- The Washington Times - Wednesday, February 14, 2007


Army opens nightclub to fight DWI

FORT STEWART — On weekends, Army Pfc. Keith Smith used to drive 45 miles to Savannah to find a nightclub with hip-hop music, single women and a bar open well past midnight.

But now the 24-year-old soldier can do his drinking, dancing and lookin’ for love just blocks from his Fort Stewart billet, without even leaving the Army post.

Deciding too many soldiers were dying behind the wheel after partying out of town, Fort Stewart commanders spent $300,000 turning a defunct sports bar on the Army post into Rocky’s, a bar and nightclub that aims to mimic the after-hours party scene of Savannah’s hippest spots.

Commanders also eased security restrictions at the post’s front gate to encourage civilians — namely women, who get free admission between 10 p.m. and midnight Fridays and Saturdays — to party at Rocky’s, which opened in November.

“We never want to glamorize alcohol, but we’ve got to be realistic about this,” said Col. Todd Buchs, garrison commander.

Alcohol was a factor in the deaths of at least seven of the 13 Fort Stewart soldiers killed on the roads in fiscal 2006, Col.

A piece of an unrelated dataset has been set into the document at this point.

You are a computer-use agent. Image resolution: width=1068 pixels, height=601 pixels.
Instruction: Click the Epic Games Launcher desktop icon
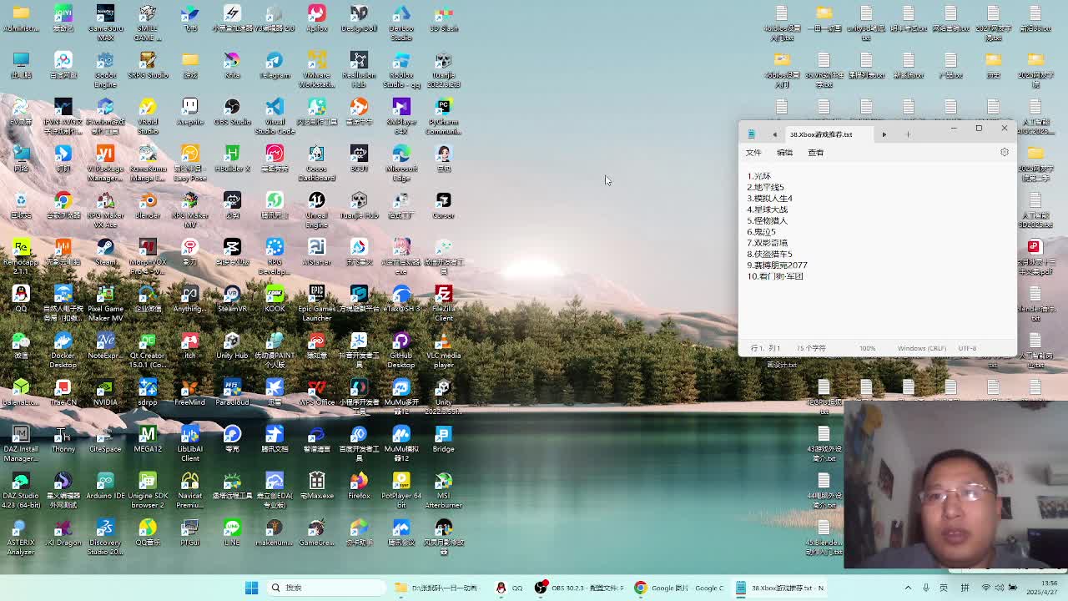click(x=316, y=295)
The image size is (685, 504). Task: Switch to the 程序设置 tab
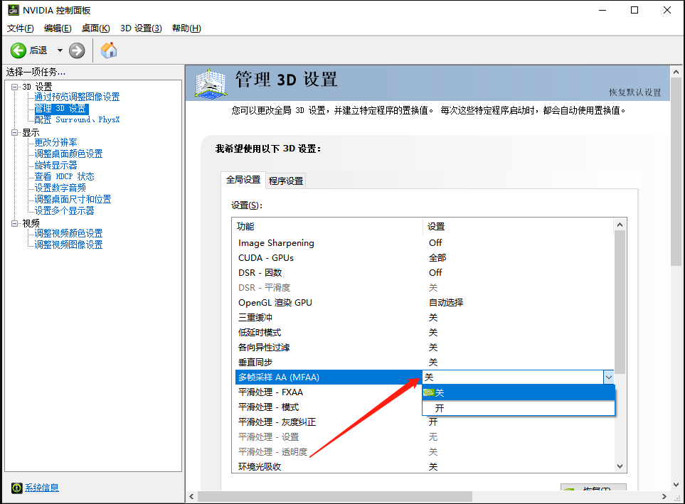tap(287, 181)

Buchs said.


Calcium, vitamin D cut stress fractures

OMAHA — Active young women who took higher-than-recommended doses of calcium and vitamin D supplements for eight weeks had fewer stress fractures than women who were given dummy pills, a study of naval recruits showed.

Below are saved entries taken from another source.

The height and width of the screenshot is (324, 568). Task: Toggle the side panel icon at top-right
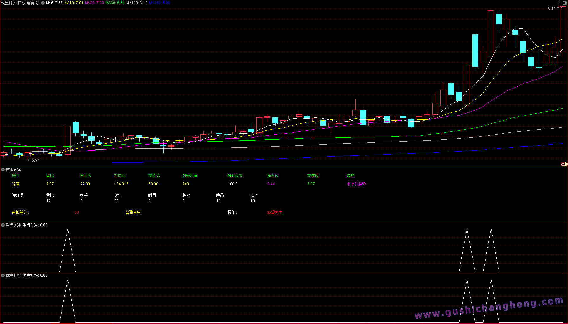point(564,3)
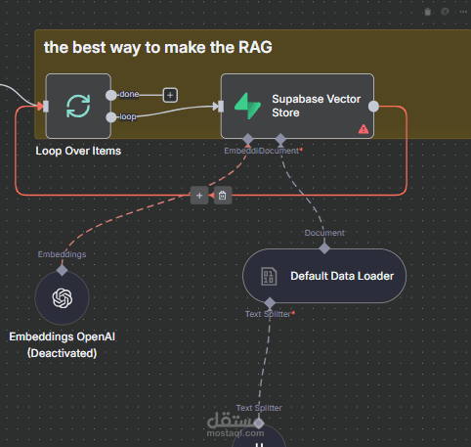Select the sticky note title text
This screenshot has width=471, height=447.
click(158, 47)
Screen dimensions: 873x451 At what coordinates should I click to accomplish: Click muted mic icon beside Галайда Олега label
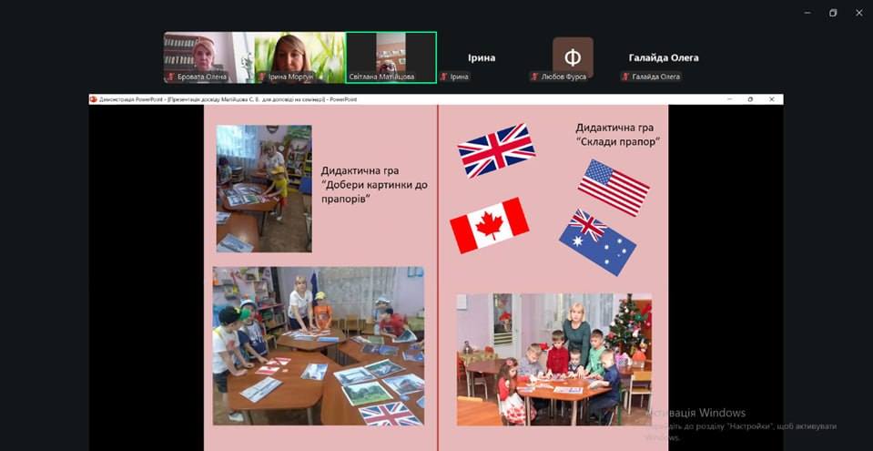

Researchers called the results encouraging and of interest to young female athletes as well as women in the military.

“What really surprised us is that calcium/vitamin D supplements made a significant difference in such a short period of time,” said lead researcher Joan Lappe of Creighton University.

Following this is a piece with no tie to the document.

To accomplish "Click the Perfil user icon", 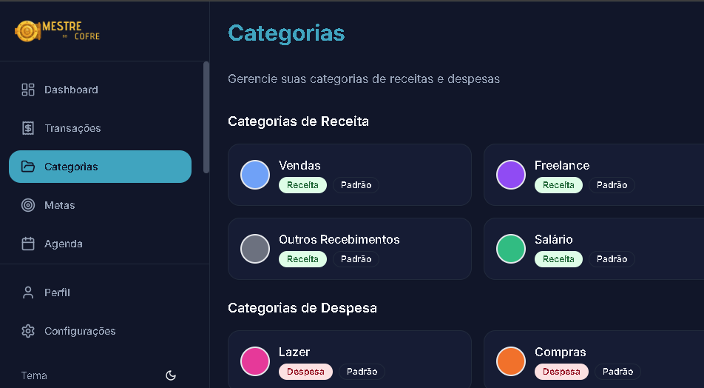I will coord(28,292).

The study, funded by the Department of Defense, was presented recently at the Orthopaedic Research Society’s annual meeting in San Diego.

The Creighton University study found that women who took 2,000 milligrams of calcium and 800 international units of vitamin D daily had 27 percent fewer stress fractures than those who didn’t.


Suspect videotaped swallowing ring

HOLLIS — A house painter accused of taking a $7,000 diamond engagement ring from a condo where he was working apparently swallowed the ring during a break from questioning at the police station — and it was caught on tape, police said.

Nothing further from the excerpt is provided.